Problem description | The reply to the records below should contain exactly the lines from the line with "1568x642 pixels." through the line with "The height and width of the screenshot is (657, 1163).", and nothing besides.

(Stored entries)
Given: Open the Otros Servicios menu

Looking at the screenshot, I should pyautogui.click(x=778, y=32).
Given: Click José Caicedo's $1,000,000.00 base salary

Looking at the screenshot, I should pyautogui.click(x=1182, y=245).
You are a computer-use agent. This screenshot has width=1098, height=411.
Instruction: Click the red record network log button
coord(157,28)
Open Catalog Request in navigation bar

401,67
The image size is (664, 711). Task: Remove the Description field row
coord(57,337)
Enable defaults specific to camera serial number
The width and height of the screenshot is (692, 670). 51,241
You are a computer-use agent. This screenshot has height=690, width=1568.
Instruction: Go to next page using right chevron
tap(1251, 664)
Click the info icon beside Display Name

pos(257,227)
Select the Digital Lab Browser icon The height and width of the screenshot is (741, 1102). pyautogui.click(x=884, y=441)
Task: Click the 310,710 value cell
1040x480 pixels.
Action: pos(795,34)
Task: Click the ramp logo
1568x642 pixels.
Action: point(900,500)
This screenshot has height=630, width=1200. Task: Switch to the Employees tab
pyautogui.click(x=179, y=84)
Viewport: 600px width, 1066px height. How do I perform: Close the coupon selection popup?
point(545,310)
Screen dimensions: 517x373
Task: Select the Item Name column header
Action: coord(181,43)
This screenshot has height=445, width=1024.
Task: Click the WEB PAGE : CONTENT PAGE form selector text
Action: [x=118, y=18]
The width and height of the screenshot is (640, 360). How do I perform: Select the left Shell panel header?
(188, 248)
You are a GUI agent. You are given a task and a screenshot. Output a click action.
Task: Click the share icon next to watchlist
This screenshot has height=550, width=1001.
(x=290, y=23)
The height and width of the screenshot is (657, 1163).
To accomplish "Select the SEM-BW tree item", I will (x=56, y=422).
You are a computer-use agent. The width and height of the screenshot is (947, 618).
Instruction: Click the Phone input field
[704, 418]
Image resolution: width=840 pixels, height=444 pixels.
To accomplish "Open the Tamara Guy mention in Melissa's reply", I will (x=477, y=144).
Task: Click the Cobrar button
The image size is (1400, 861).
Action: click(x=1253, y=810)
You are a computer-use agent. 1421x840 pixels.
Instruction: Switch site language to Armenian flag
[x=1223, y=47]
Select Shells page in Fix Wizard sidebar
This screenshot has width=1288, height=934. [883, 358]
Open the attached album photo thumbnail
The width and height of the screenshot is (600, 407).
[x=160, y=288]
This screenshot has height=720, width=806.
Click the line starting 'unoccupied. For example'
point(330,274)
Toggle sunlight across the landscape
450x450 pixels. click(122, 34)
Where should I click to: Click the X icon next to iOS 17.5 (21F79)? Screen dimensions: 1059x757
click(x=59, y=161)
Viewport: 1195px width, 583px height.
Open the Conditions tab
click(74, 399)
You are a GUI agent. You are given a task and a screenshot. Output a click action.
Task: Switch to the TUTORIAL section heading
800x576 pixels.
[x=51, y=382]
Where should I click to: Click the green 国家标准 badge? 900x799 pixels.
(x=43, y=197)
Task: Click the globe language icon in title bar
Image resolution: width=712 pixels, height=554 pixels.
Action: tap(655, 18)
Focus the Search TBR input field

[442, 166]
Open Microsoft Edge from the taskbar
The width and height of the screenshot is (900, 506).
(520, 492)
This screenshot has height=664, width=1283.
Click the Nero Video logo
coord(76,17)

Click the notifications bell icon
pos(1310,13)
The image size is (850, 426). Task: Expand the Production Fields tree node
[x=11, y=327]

Worked solution |
1568x642 pixels.
Action: point(900,500)
This screenshot has height=630, width=1200. Task: Switch to the Employees tab
pyautogui.click(x=179, y=84)
Viewport: 600px width, 1066px height. How do I perform: Close the coupon selection popup?
point(545,310)
Screen dimensions: 517x373
Task: Select the Item Name column header
Action: coord(181,43)
This screenshot has height=445, width=1024.
Task: Click the WEB PAGE : CONTENT PAGE form selector text
Action: [x=118, y=18]
The width and height of the screenshot is (640, 360). How do I perform: Select the left Shell panel header?
(188, 248)
You are a GUI agent. You are given a task and a screenshot. Output a click action.
Task: Click the share icon next to watchlist
This screenshot has height=550, width=1001.
(x=290, y=23)
The height and width of the screenshot is (657, 1163).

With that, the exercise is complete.